Following the death of Prince Henry, and the expansion into the Atlantic and New World, the port of Lagos continued to receive shipments of goods and slaves, but its role began to decrease. Lisbon began to prosper, with ships returning directly from the colonies of the Azores, Madeira and Brazil, while trading houses began to relocate to the capital. But, even as the wealth arrived in Lisbon and Lagos, the ostentation was widely on display in the royal residences.

King Sebastian, obsessed with his plans for a great crusade against the Kingdom of Fez, assembled a huge fleet in Lagos in 1578. During this ill-fated attempt he and most of Portugal's nobility were killed in the Battle of Ksar El Kebir in Morocco, eventually causing a succession crisis, that eventually resulted in the Iberian Union.

When Portugal came under Spanish rule, the Portuguese coast became a target for the English fleet. Lagos, close to the Spanish naval base of Cádiz, was attacked by Sir Francis Drake in the late 1580s, but was defended by its inhabitants, resulting in Drakes sack of Faro. But, the coast was under regular attack of other pirates and corsairs, in addition to the Spanish who bombarded the Algarve during the Portuguese Restoration War (1640–1668), which led to the construction of a string of forts all along the coast.
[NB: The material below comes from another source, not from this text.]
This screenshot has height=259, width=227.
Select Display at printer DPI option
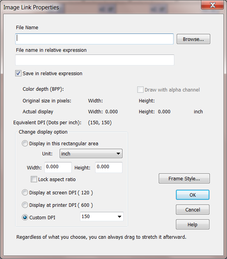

One of them was the late-17th-century Fort of Ponta da Bandeira in Lagos, which was completed between 1679 and 1690 (according to the stone inscription over the main door).

From 1576 to 1755, Lagos was a high-profile capital of the Algarve, until the old Portuguese town was destroyed by the earthquake and tsunami of 1755. Although some walls from the 16th century still remain, as well as the governor's castle, many of the buildings are from the 17th century.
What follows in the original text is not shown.